The ELISA is the mainstay for sensitive and quantitative detection of protein analytes. Despite its utility, ELISA is time-consuming, resource-intensive, and infrastructure-dependent, limiting its availability in resource-limited regions. Now, biomedical engineers at Duke University have created a portable diagnostic tool that can detect telltale markers of disease as accurately as the most sensitive tests on the market, while cutting the wait time for results from hours or even days to 15 minutes.
Created by inkjet-printing an array of antibodies onto a glass slide with a non-stick polymer coating, the diagnostic tool, called the D4 assay, is a self-contained test that can detect low levels of antigens, the protein markers of a disease, from a single drop of blood.
The non-stick, nanoscale poly(oligo(ethylene glycol)methacrylate) (POEGMA) brush coating helps prevent unwanted proteins, cells, and other biomolecules from binding to the chip surface. This dramatically improves the signal-to-noise ratio (SNR), even at low analyte concentrations in complex samples such as blood. It also means that the test doesn’t require any complicated steps to prevent nonspecific binding; it just needs a wash in buffer solution.
Like the ELISA platform, D4 assay uses a matched pair of antibodies to detect and capture a target protein
in a blood sample. The array contains two types of antibodies ––immobilized capture antibodies and soluble detection antibodies –which are tagged with a fluorescent marker to allow the researchers to identify how much of the antigen is present. When a drop of blood is placed on the slide, the detection antibodies dissolve, separate from the array and bind to the target proteins in the blood. These fluorescing antibody-protein pairs then attach to the capture antibodies that are still on the slide.But unlike it, D4 assay’s antibody array is printed on a novel polymer brush coating. When a sample is placed on the slide, the coating works like Teflon to prevent the non-target proteins from attaching to the surface of the slide. By preventing unwanted proteins from binding to the assay, the polymer brush makes it easier to detect low levels of target proteins by getting rid of the ‘background noise’ on the chip.
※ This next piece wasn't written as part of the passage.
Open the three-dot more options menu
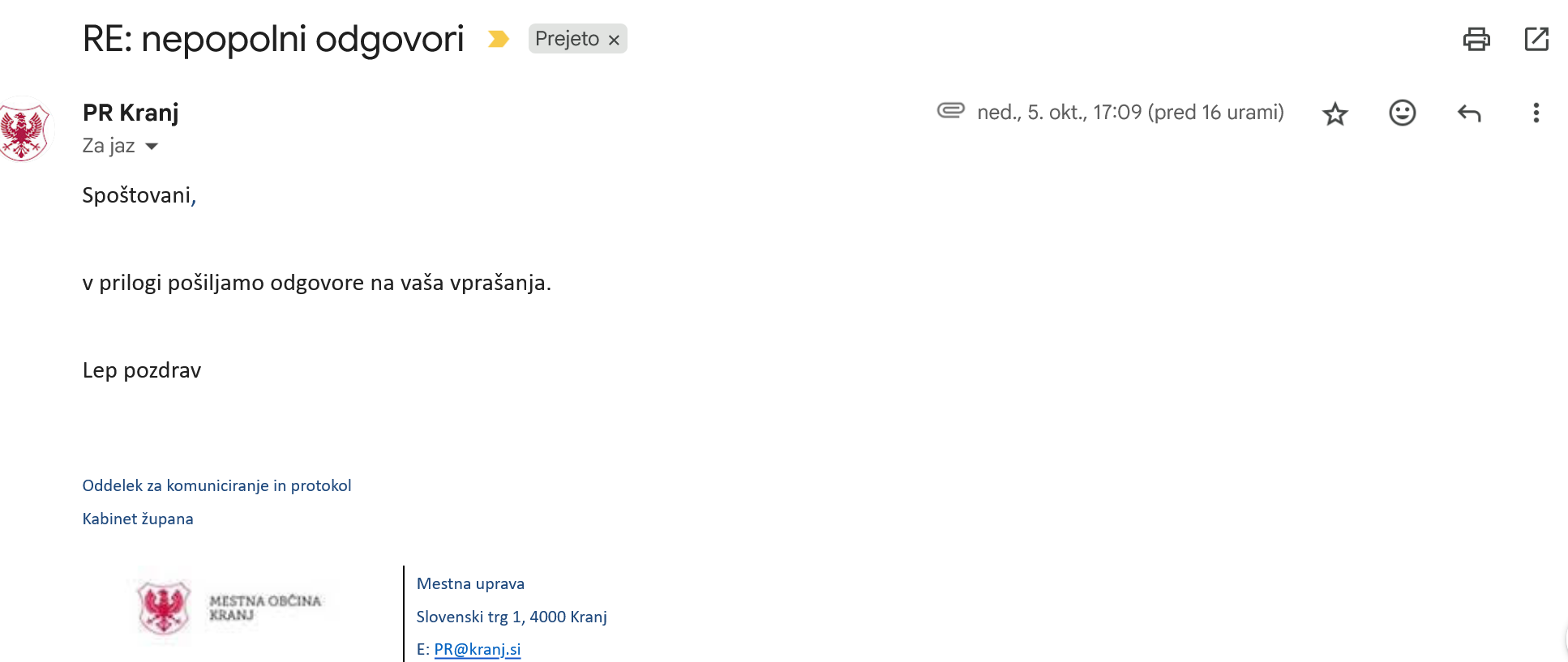1568x662 pixels. [1536, 113]
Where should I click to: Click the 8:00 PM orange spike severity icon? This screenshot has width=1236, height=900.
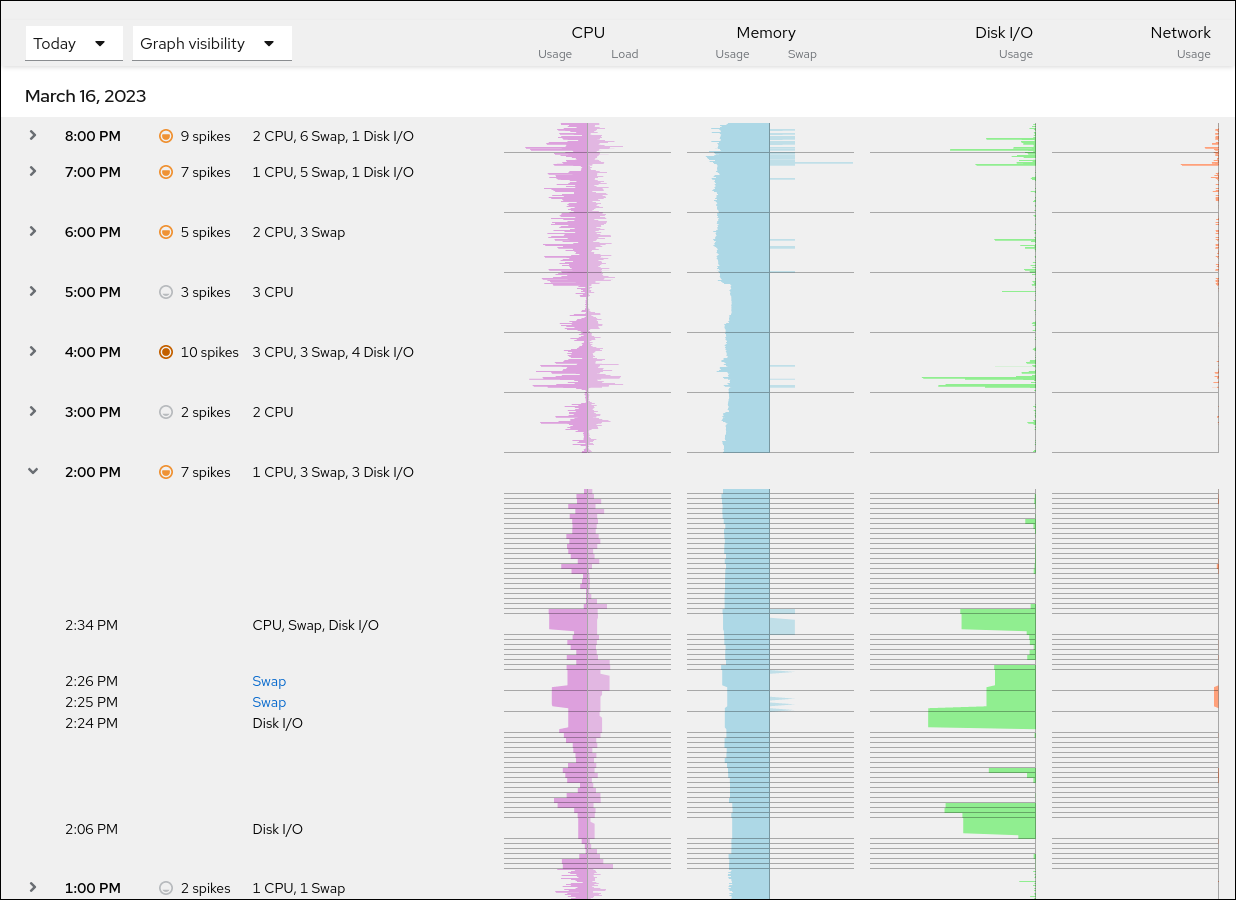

“The real significance of the assay is the polymer brush coating,” says Ashutosh Chilkoti, chair of the Department of Biomedical Engineering (BME) at Duke and senior author on the paper. “The polymer brush allowed us to store all of the tools we need on the chip while maintaining a simple design.”
“What’s cool is that our assay can achieve comparable sensitivity to the ELISA within 15 minutes, and if further sensitivity is needed, longer incubation times can be used,” says Daniel Joh, an MD-PhD student in the Chilkoti lab and co-author of the paper.
The team at Duke estimates that the D4 chips will cost less than $1 and the mobile phone attachment developed at the University of California, Los Angeles will be less than $30 when produced in bulk.